That’s what French unions are demanding with their strikes against French President Emmanuel Macron’s and French Prime Minister Édouard Philippe’s plans to streamline, standardize, and otherwise reduce the cost to French taxpayers of France’s byzantine pension system.
Never mind that the pension system consists of 42 different pension plans or that French civil servants insist that they are, somehow, special and so should have special perquisites unavailable to petty private sector workers.
Trains, subways, and buses were still severely curtailed on Friday, and hundreds of domestic and regional flights were canceled. There were no demonstrations on Friday, but unions have warned the strike could last days and become one of the biggest in France in over two decades.
And
Civil servants, in particular, fear they may lose advantages they have over private-sector employees.

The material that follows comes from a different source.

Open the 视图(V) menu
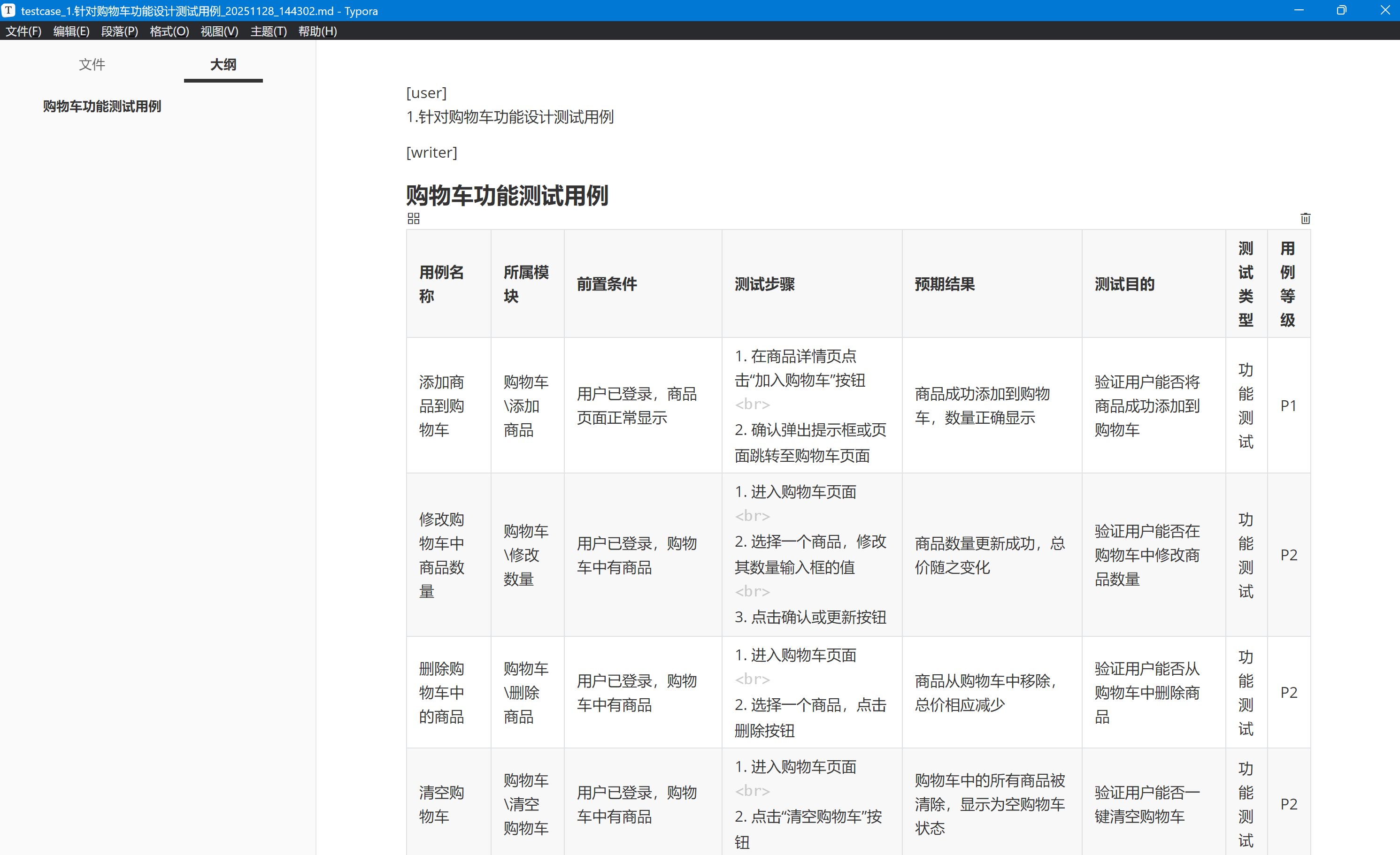This screenshot has width=1400, height=855. 219,31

To hell with their fellow citizens attempting to get to and from their own work, to and from their own necessary errands, to and from their own entertainments. The unions want theirs, and no one else matters.
All the government wants to do is to
extend the number of years needed to collect a full pension and create a universal plan that would do away with the so-called special regimes enjoyed by French civil servants, including rail workers.
Currently, full retirement occurs after 43 years of work or age 62; the latter being the youngest full-retirement age in the OECD.
“Screw you,” say the unions, exemplified by Catherine Perret, Confederal Secretary of the CGT trade union:
We won’t let go[.]
This is the naked, if strictly legal, extortion of union strikes made national. The US has Taft-Hartley, in which the government can order the end to a strike for a significant period during which serious negotiations could occur. France, not so much; its unions are amok.